> [Your objective]
Within the material below, transcribe exactly the lines from the one holding "Navigate to the About page" through the one holding "You are a computer-use agent. Viewport: 998px", keeping both ends and skipping the rest.

### Extracted entries

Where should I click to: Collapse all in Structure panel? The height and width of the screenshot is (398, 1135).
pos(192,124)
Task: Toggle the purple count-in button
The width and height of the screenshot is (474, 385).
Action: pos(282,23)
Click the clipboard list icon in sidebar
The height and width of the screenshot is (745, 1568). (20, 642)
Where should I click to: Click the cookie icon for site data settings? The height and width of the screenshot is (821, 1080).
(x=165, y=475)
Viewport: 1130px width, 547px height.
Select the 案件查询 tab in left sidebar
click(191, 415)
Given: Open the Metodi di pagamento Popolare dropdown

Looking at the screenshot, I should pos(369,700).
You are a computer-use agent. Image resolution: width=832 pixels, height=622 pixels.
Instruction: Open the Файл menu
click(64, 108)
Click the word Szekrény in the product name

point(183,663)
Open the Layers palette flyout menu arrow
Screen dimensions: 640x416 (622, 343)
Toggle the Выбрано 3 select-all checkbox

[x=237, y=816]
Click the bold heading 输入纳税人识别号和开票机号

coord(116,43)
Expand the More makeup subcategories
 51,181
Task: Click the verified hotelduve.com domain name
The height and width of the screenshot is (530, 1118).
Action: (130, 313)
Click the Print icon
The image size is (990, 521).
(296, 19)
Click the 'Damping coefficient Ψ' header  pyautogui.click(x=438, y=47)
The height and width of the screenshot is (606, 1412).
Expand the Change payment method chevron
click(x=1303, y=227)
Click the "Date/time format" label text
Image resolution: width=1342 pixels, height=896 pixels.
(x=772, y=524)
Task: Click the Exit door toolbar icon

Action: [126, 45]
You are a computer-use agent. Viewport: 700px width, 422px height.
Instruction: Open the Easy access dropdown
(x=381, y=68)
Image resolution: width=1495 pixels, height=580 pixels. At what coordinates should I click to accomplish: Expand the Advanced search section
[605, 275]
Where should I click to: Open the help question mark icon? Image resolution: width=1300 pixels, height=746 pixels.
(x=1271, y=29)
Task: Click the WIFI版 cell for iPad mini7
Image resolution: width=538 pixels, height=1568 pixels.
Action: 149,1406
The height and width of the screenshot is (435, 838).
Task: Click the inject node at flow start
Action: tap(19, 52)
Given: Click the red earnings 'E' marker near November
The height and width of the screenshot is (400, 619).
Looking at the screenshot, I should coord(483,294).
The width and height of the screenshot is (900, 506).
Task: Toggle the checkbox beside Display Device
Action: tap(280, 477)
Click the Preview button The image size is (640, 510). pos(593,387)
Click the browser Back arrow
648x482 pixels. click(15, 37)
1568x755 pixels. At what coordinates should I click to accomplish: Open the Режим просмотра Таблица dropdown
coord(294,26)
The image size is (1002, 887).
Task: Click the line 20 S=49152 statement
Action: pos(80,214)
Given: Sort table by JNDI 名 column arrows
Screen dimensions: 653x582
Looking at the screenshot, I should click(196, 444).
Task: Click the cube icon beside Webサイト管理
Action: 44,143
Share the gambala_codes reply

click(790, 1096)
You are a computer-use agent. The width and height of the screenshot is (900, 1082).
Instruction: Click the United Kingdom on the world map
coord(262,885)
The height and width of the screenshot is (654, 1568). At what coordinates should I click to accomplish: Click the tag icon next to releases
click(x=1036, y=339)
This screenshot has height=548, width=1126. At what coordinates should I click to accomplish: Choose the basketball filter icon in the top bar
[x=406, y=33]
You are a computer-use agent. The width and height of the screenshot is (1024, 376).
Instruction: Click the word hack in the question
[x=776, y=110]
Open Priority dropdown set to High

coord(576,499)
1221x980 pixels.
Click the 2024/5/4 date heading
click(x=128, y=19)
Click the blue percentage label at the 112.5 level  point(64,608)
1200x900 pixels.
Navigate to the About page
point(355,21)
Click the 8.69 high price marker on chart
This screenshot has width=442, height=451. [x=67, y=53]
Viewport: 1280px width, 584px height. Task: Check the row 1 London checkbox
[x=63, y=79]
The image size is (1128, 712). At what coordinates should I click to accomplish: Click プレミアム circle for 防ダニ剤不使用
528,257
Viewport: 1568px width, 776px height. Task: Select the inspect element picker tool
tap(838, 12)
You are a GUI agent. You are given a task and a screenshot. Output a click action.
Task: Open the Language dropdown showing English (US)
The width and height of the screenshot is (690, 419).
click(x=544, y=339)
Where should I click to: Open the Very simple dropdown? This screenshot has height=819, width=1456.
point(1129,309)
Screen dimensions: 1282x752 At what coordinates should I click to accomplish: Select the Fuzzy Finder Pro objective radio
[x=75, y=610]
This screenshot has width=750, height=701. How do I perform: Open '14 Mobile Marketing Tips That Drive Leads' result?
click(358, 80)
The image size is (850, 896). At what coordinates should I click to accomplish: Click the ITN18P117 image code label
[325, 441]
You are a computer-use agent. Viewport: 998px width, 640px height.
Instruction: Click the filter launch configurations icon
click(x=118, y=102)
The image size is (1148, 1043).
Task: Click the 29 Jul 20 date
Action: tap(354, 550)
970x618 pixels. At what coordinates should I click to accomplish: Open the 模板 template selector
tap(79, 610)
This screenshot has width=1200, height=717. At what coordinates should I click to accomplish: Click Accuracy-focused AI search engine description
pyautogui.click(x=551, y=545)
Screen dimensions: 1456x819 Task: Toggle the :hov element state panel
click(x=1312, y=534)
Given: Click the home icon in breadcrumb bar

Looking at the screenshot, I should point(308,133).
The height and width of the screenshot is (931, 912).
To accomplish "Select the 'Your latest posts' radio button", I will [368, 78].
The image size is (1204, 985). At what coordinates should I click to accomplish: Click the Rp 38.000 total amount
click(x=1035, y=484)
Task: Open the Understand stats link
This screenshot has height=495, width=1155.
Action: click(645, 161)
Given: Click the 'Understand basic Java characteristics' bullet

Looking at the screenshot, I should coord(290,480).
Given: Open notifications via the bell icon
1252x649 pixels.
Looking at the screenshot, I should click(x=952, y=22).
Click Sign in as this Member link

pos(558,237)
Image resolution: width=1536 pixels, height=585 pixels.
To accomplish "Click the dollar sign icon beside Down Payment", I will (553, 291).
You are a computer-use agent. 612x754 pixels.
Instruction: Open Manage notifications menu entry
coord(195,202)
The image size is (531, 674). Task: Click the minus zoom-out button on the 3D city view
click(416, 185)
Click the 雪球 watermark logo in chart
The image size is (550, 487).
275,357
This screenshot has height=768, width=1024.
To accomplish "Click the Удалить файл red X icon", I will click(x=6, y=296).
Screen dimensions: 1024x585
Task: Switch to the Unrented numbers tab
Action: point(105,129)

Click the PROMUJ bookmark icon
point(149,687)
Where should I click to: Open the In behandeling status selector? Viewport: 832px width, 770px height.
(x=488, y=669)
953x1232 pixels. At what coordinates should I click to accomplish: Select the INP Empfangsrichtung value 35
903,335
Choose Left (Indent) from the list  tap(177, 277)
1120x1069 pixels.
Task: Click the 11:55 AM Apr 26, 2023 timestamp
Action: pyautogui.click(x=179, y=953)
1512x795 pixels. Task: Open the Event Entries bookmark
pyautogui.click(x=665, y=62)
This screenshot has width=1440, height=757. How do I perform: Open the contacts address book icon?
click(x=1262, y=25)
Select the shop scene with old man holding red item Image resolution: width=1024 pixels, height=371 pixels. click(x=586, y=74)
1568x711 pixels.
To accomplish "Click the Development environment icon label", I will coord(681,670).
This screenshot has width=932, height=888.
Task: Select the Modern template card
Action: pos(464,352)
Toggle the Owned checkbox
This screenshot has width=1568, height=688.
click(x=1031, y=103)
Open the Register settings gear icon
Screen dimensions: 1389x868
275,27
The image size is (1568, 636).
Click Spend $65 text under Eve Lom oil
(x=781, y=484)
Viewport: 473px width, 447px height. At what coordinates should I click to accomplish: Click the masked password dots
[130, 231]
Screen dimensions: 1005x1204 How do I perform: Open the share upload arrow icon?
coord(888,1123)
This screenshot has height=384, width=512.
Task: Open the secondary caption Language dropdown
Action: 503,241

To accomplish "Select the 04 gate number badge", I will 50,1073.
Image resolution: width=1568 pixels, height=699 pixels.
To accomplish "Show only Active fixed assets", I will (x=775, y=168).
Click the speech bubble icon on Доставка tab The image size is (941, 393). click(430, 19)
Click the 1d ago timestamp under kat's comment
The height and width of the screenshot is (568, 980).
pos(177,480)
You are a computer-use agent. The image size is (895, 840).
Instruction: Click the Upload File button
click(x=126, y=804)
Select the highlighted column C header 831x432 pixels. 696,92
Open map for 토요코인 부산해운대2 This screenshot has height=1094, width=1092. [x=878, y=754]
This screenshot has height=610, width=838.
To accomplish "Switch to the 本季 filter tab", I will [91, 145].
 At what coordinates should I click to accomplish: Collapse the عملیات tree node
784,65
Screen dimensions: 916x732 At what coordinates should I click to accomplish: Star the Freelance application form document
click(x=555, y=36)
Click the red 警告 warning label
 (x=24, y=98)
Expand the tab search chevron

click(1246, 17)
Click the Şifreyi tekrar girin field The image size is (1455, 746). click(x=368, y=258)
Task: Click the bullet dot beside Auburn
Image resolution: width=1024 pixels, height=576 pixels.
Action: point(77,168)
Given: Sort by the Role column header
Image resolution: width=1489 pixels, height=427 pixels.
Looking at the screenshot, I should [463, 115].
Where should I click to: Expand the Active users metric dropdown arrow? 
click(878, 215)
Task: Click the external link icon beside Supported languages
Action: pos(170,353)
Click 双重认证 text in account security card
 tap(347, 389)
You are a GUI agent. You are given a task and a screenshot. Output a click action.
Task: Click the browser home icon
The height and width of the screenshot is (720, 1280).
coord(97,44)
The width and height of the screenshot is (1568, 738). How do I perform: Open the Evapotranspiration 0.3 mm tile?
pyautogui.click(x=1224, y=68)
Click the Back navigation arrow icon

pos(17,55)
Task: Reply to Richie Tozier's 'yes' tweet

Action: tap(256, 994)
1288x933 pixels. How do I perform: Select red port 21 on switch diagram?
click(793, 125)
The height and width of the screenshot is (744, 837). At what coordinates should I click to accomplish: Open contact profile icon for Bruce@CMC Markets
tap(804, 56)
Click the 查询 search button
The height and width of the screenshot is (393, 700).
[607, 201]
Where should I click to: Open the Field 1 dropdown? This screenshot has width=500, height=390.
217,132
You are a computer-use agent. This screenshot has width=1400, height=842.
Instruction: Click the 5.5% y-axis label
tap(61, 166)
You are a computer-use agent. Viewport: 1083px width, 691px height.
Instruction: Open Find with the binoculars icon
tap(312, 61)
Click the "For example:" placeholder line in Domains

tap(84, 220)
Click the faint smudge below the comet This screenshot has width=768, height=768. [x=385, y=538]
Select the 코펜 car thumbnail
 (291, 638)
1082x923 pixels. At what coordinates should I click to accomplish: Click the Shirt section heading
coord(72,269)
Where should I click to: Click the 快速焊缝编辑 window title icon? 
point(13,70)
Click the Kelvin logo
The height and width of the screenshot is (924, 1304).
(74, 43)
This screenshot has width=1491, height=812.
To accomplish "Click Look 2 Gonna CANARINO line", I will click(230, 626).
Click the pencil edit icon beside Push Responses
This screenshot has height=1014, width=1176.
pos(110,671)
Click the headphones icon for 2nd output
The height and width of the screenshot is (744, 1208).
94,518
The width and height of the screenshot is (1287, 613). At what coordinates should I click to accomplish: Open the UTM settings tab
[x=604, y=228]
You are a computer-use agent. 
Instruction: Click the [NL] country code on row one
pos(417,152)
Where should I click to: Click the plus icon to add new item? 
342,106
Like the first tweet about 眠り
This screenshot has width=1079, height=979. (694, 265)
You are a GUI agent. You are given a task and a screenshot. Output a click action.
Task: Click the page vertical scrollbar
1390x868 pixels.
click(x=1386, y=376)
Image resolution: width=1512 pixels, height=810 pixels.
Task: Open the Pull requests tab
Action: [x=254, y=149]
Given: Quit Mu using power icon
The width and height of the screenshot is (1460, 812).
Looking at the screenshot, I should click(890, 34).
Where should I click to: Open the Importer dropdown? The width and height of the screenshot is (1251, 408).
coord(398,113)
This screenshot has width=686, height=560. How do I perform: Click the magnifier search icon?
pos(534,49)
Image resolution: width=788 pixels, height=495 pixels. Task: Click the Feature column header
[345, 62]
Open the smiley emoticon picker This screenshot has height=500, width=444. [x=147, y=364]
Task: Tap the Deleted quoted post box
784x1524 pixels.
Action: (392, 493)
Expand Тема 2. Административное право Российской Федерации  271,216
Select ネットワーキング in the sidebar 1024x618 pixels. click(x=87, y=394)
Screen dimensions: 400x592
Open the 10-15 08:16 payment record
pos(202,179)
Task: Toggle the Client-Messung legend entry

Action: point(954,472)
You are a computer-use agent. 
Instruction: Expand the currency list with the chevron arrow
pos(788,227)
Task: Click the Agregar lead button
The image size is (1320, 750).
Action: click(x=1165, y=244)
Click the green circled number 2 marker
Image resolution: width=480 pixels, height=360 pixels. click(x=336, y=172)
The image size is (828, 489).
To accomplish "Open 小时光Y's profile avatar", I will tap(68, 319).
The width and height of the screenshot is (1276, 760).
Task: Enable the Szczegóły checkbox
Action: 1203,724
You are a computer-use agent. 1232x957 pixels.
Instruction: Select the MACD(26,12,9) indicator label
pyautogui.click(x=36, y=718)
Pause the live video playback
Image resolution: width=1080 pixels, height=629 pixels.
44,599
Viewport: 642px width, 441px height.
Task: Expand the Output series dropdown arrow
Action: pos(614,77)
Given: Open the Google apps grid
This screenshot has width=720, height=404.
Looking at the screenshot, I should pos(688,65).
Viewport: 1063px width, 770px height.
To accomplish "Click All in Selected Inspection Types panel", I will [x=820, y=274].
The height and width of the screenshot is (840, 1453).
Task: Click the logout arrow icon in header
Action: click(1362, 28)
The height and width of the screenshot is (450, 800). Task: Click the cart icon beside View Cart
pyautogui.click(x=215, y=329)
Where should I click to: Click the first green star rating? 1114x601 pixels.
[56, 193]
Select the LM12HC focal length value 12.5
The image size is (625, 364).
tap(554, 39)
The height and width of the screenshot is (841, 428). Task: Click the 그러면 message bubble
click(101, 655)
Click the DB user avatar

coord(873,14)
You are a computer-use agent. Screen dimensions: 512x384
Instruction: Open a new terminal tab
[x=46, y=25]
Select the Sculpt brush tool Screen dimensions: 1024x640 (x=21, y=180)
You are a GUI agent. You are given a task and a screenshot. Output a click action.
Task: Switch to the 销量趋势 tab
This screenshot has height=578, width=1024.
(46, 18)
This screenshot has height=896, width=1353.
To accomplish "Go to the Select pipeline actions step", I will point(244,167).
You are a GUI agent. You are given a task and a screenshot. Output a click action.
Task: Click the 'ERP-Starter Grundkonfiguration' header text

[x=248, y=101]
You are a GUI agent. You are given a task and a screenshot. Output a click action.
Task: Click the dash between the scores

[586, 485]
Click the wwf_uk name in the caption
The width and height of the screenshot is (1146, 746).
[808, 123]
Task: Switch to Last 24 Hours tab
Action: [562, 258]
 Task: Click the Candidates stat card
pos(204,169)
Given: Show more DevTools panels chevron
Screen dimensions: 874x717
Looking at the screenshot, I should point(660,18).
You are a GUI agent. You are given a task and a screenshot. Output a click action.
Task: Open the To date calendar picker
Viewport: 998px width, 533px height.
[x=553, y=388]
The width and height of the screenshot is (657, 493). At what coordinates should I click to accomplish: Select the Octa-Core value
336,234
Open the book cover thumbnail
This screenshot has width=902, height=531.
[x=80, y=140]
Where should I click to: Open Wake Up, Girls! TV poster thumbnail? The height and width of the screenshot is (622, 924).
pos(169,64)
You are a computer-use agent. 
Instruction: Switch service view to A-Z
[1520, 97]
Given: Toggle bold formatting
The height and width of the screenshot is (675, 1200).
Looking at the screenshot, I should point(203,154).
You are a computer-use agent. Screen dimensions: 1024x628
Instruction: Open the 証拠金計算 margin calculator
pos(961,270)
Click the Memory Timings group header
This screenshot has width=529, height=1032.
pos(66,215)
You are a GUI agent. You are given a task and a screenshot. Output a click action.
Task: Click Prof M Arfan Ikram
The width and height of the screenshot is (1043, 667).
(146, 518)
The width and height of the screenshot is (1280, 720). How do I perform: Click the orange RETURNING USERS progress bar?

######

> [Answer]
Navigate to the About page
point(355,21)
Click the 8.69 high price marker on chart
This screenshot has width=442, height=451. [x=67, y=53]
Viewport: 1280px width, 584px height. Task: Check the row 1 London checkbox
[x=63, y=79]
The image size is (1128, 712). At what coordinates should I click to accomplish: Click プレミアム circle for 防ダニ剤不使用
528,257
Viewport: 1568px width, 776px height. Task: Select the inspect element picker tool
tap(838, 12)
You are a GUI agent. You are given a task and a screenshot. Output a click action.
Task: Open the Language dropdown showing English (US)
The width and height of the screenshot is (690, 419).
click(x=544, y=339)
Where should I click to: Open the Very simple dropdown? This screenshot has height=819, width=1456.
point(1129,309)
Screen dimensions: 1282x752 At what coordinates should I click to accomplish: Select the Fuzzy Finder Pro objective radio
[x=75, y=610]
This screenshot has width=750, height=701. How do I perform: Open '14 Mobile Marketing Tips That Drive Leads' result?
click(358, 80)
The image size is (850, 896). At what coordinates should I click to accomplish: Click the ITN18P117 image code label
[325, 441]
You are a computer-use agent. Viewport: 998px width, 640px height.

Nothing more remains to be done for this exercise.